Crawl Sitemap - Context.dev

import ContextDev from 'context.dev'; const client = new ContextDev({ apiKey: process.env['CONTEXT_DEV_API_KEY'], // This is the default and can be omitted }); const response = await client.web.webScrapeSitemap({ domain: 'domain' }); console.log(response.domain);

{ "success": true, "domain": "<string>", "urls": [ "<string>" ], "meta": { "sitemapsDiscovered": 123, "sitemapsFetched": 123, "sitemapsSkipped": 123, "errors": 123 }, "key_metadata": { "credits_consumed": 123, "credits_remaining": 123 } }

Authorizations

Authorization

string

header

required

Bearer authentication header of the form Bearer <token>, where <token> is your auth token.

Query Parameters

domain

string

required

Domain to build a sitemap for

maxLinks

integer

default:10000

Maximum number of links to return from the sitemap crawl. Defaults to 10,000. Minimum is 1, maximum is 100,000.

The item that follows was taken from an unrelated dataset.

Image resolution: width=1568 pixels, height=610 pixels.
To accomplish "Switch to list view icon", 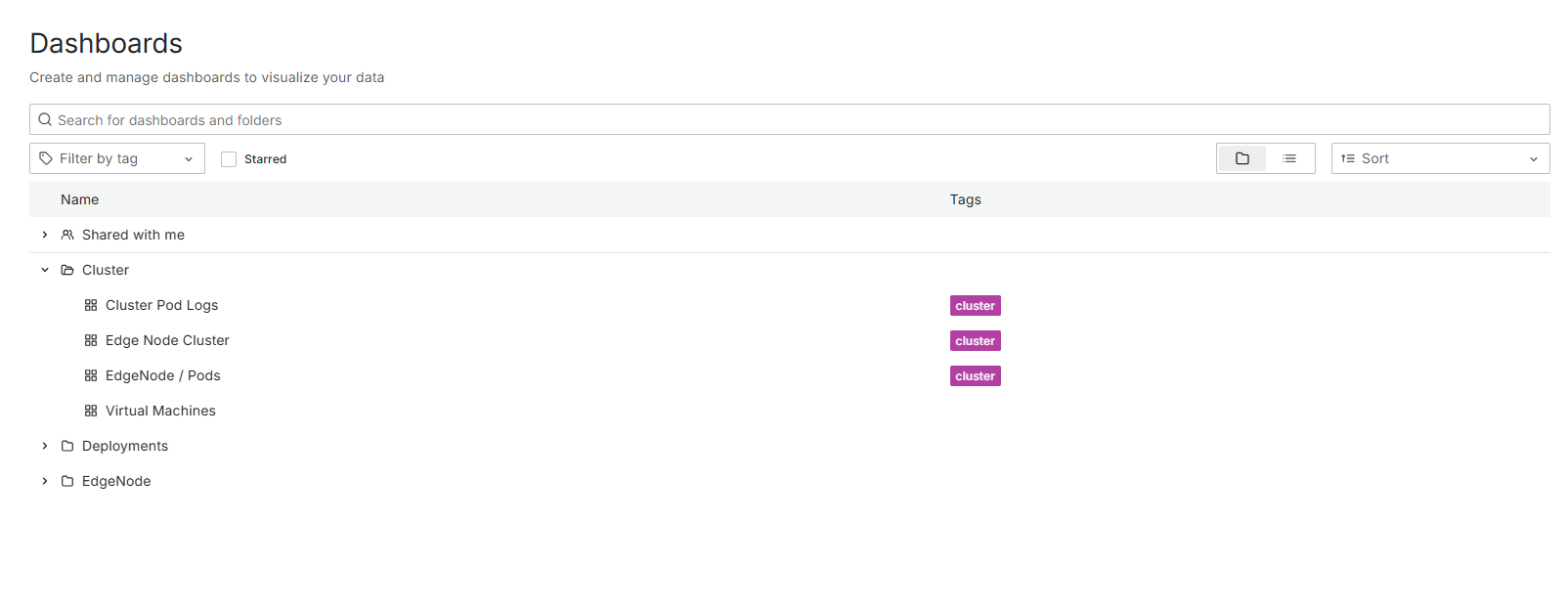I will click(x=1289, y=158).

Required range: 1 <= x <= 100000

urlRegex

string

Optional RE2-compatible regex pattern. Only URLs matching this pattern are returned and counted against maxLinks.

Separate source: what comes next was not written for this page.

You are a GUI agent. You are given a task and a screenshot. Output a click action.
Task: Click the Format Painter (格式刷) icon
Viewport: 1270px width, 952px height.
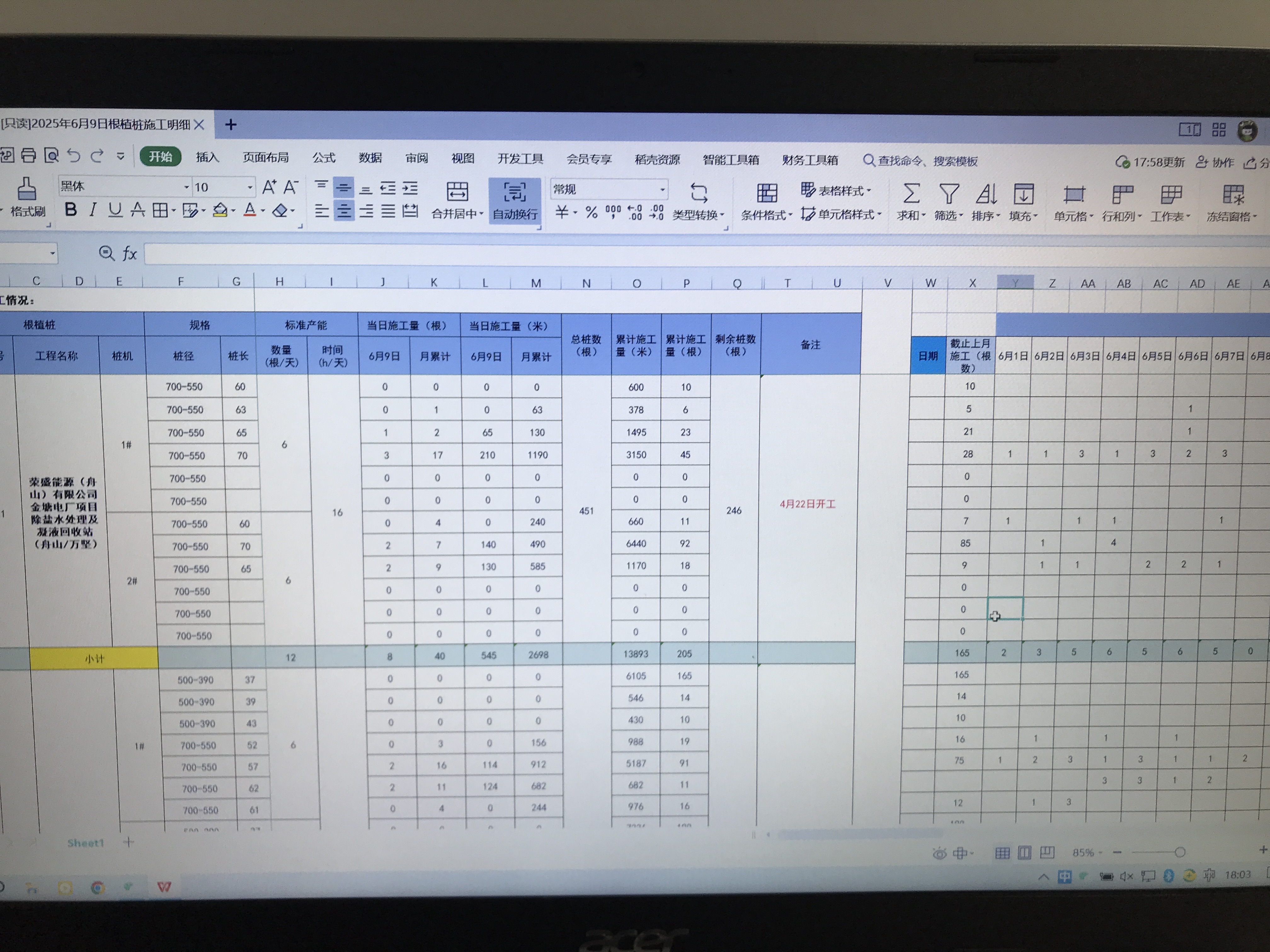coord(27,190)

Maximum string length: 256

Example:

"^https?://[^/]+/blog/"

headers

object

Optional outbound HTTP headers forwarded only to the target URL, sent as deep-object query params such as headers[X-Custom]=value. When provided, caching is bypassed: the result is neither read from nor written to cache.

Show child attributes

timeoutMS

integer

Optional timeout in milliseconds for the request. If the request takes longer than this value, it will be aborted with a 408 status code. Maximum allowed value is 300000ms (5 minutes).

Required range: 1000 <= x <= 300000

Response

Successful response

success

enum<boolean>

required

Indicates success

Available options:

true

domain

string

required

The normalized domain that was crawled

urls

string[]

required

Array of discovered page URLs from the sitemap (max 500)